▶ [What to do]:
A: In the HSBC accounts article, give the part from "Garuba, a former" up to and including "corruption investigation." again, replacing "magazine" with "publication".
B: Condense the paragraph of the HSBC accounts article that begins "Mr. Agom’s account was opened in 1991" into a short bulleted list that keeps its main facts.

▶ [Reading passage]:

Garuba, a former governor of Northeastern Bauchi state, is now chairman of
Obekpa Petroleum, a Nigerian oil company. Before his death, Mr. Agom was a
member of the Board of Trustees of the Peoples Democratic Party, which which
was in power for most of the period the bribery scheme unfolded.
Mr.
Agom was the beneficial owner of an HSBC account linked to a Gibraltar-based
company, Hemisphere Services Limited, which held a maximum amount of $797,377
at one point in 2006 or 2007. Africa Confidential magazine previously named a
company named Hemisphere Services (Nigeria) as a “recipient of largesse” from
Tesler after viewing documents disclosed to the magazine during a French
corruption investigation.
Mr.
Agom’s account was opened in 1991, on the same day that an account was opened
in the name of former Nigerian Air Force Chief, Abdullahi Dominic Bello. A
Nigerian government investigator has previously described Swiss accounts held
by Mr. Bello as a conduit for “slush funds”. The investigator did not
specifically mention HSBC.

▶ [Entries]:

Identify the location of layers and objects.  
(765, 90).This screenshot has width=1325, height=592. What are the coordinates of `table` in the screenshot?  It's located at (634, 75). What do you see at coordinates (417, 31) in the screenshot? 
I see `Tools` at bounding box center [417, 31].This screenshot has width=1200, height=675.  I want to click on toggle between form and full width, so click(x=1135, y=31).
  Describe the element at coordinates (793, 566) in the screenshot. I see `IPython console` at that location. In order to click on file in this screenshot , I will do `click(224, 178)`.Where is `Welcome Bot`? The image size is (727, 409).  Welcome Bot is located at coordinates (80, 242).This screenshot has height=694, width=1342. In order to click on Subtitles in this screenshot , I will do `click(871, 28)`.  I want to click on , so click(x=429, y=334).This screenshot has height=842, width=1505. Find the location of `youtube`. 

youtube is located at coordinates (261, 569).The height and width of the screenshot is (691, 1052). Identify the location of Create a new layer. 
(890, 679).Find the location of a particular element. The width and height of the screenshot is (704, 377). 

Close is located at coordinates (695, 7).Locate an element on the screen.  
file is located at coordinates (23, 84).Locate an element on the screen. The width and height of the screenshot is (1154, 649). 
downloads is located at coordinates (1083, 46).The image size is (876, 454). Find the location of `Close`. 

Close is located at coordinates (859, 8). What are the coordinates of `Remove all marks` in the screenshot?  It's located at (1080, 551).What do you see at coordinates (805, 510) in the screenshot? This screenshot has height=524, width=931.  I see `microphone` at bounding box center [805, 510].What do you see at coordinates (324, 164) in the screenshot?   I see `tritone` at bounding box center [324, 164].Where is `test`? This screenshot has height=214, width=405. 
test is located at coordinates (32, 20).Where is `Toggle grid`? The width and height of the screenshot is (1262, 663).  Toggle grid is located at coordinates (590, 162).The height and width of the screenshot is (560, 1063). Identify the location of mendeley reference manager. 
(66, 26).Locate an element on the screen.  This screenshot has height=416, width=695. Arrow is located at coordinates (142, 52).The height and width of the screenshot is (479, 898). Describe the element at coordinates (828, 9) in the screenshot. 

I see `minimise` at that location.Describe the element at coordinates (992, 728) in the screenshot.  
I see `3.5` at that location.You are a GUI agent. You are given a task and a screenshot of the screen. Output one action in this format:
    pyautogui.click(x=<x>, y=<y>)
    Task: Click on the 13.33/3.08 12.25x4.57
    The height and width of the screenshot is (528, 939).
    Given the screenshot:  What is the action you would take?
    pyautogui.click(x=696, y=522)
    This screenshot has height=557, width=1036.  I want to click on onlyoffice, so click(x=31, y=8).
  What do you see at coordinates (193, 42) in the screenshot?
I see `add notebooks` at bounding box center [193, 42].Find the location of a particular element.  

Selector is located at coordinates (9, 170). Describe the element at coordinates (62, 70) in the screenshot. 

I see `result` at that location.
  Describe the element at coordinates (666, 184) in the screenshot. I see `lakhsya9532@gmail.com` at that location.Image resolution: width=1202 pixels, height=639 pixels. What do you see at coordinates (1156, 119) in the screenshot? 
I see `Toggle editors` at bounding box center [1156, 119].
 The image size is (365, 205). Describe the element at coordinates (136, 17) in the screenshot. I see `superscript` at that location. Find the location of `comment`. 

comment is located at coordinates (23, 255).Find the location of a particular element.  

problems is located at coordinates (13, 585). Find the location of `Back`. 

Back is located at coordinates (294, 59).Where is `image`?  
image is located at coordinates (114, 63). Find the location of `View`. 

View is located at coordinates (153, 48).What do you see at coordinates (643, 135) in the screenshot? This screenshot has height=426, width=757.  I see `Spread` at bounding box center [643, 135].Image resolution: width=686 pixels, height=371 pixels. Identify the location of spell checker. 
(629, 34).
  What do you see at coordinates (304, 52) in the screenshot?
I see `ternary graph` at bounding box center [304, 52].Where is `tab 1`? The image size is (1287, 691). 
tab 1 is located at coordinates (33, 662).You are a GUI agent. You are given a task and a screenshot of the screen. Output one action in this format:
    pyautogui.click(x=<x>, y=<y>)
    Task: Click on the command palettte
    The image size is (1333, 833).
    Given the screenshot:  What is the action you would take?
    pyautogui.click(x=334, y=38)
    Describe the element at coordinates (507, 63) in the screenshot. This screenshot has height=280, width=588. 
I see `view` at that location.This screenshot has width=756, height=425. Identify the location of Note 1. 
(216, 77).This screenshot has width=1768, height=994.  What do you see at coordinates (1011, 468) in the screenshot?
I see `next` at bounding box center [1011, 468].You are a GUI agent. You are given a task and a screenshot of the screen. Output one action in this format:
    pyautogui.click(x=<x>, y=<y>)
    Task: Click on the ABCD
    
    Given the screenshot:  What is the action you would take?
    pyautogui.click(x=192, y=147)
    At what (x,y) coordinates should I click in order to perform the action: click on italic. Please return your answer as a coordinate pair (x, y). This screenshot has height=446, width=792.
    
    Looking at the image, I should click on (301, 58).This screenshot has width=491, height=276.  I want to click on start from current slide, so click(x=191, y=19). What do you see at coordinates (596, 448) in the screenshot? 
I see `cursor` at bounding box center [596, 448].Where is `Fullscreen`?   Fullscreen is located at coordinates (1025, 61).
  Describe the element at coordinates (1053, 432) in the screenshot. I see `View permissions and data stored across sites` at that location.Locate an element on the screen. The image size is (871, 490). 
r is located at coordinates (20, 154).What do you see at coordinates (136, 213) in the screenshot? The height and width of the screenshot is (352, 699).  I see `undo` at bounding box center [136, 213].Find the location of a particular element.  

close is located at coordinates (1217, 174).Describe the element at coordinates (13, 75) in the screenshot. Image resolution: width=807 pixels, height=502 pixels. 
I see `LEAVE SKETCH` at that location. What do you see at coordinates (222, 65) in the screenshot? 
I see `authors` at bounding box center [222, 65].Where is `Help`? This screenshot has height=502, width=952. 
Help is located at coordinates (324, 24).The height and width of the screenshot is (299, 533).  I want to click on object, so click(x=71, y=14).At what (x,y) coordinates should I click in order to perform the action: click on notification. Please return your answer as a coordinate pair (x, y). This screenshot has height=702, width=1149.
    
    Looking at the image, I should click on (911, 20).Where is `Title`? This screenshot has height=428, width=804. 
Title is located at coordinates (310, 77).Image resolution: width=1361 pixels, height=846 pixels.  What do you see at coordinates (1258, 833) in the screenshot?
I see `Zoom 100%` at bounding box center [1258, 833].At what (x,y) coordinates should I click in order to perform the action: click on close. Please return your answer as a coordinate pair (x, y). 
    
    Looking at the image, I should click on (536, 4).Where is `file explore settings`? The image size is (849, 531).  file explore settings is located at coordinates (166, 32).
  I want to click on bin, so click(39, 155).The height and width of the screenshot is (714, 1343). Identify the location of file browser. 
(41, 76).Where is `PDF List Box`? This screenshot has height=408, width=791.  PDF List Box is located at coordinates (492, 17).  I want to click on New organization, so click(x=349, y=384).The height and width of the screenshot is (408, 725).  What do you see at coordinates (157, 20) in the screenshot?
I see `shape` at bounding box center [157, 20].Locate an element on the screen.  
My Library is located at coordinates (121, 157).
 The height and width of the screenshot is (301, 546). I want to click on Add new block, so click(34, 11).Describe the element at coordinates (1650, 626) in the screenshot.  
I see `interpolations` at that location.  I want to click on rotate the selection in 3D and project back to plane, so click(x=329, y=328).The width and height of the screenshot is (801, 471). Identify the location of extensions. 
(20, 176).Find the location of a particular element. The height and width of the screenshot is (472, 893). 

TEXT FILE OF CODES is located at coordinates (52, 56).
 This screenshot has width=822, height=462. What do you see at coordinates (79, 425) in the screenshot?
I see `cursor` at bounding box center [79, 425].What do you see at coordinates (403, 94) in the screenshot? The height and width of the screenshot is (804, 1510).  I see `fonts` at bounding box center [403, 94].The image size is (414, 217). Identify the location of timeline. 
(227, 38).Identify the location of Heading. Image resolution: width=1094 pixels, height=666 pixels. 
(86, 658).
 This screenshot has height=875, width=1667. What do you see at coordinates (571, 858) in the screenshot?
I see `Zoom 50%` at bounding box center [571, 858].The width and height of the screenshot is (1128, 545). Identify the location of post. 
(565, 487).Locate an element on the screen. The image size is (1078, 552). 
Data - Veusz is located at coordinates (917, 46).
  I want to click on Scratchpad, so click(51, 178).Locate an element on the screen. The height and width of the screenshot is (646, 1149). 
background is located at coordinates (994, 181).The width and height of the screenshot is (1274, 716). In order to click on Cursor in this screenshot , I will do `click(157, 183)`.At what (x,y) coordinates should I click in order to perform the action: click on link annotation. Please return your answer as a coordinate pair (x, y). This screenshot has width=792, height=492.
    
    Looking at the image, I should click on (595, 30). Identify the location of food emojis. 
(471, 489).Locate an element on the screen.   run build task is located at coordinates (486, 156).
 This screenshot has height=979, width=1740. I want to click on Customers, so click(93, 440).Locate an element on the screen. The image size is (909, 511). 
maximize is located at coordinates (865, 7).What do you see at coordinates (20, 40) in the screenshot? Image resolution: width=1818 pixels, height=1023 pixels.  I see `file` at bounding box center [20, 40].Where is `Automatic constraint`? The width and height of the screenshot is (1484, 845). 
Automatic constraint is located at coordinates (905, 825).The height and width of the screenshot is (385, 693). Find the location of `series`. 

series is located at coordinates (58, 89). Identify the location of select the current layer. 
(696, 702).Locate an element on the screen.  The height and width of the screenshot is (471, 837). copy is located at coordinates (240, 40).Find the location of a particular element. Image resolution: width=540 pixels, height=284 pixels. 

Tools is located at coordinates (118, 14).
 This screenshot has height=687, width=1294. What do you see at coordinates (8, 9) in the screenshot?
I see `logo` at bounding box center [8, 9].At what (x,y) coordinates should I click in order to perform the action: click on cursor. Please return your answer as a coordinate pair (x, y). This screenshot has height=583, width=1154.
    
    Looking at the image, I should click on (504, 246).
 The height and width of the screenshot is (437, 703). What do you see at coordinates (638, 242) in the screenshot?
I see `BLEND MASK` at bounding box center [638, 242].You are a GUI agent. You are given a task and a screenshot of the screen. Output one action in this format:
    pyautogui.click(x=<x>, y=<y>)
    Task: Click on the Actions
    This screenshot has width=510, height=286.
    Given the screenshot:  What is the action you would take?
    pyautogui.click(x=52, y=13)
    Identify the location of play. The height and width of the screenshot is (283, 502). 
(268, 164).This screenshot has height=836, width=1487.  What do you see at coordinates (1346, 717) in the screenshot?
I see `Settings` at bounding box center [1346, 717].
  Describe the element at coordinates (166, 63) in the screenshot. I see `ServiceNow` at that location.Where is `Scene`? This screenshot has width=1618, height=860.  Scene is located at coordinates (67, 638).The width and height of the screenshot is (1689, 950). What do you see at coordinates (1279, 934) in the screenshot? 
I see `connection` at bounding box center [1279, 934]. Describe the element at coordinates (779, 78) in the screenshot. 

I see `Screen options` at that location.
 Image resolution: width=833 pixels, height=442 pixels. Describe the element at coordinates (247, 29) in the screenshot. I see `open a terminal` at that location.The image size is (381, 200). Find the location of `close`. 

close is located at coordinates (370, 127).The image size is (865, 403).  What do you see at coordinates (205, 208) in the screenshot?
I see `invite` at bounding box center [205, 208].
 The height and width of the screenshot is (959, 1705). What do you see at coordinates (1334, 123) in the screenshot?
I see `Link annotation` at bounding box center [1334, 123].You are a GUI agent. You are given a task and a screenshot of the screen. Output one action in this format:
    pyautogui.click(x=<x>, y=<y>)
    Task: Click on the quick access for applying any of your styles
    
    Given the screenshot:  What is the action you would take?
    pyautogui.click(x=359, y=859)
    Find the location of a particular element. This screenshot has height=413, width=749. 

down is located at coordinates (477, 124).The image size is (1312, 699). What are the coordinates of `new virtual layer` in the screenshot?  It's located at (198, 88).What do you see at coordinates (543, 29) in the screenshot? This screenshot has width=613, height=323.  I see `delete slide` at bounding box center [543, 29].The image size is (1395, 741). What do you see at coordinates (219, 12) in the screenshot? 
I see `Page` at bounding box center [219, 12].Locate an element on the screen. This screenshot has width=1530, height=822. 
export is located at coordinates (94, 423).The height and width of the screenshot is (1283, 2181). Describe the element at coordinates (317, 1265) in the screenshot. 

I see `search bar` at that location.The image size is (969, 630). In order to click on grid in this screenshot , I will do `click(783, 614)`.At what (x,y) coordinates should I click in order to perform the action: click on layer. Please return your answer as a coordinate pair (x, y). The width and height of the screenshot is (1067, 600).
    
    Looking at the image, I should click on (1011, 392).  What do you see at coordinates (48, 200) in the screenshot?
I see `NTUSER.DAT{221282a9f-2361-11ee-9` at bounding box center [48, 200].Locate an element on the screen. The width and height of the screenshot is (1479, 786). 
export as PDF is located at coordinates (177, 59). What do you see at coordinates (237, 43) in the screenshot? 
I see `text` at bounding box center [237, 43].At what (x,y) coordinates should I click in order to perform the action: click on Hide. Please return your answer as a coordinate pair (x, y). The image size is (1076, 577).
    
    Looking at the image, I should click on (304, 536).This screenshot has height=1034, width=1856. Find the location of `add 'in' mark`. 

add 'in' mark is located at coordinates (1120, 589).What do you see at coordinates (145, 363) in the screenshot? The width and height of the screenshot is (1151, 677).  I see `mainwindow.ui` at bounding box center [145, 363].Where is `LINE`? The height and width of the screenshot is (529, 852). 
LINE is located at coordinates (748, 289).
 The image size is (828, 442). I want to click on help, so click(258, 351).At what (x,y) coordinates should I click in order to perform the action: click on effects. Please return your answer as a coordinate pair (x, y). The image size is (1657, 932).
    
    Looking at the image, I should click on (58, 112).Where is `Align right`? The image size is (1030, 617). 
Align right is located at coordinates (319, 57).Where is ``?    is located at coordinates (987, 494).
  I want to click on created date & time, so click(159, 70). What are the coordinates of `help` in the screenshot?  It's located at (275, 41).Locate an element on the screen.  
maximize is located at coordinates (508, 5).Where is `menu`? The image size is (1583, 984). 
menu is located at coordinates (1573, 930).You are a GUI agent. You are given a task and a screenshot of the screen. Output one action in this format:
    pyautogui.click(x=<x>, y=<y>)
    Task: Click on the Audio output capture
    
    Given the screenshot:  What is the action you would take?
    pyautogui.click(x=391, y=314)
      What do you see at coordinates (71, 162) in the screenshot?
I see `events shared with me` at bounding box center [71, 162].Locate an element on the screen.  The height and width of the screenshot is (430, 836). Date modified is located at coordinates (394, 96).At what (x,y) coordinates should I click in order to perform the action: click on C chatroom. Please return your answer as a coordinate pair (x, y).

▶ [Task-by-task outputs]:
A:
Garuba, a former governor of Northeastern Bauchi state, is now chairman of
Obekpa Petroleum, a Nigerian oil company. Before his death, Mr. Agom was a
member of the Board of Trustees of the Peoples Democratic Party, which which
was in power for most of the period the bribery scheme unfolded.
Mr.
Agom was the beneficial owner of an HSBC account linked to a Gibraltar-based
company, Hemisphere Services Limited, which held a maximum amount of $797,377
at one point in 2006 or 2007. Africa Confidential publication previously named a
company named Hemisphere Services (Nigeria) as a “recipient of largesse” from
Tesler after viewing documents disclosed to the publication during a French
corruption investigation.

B:
- Mr. Agom’s account was opened in 1991, on the same day as an account in the name of former Nigerian Air Force Chief Abdullahi Dominic Bello.
- A Nigerian government investigator has described Swiss accounts held by Mr. Bello as a conduit for “slush funds.”
- The investigator did not specifically mention HSBC.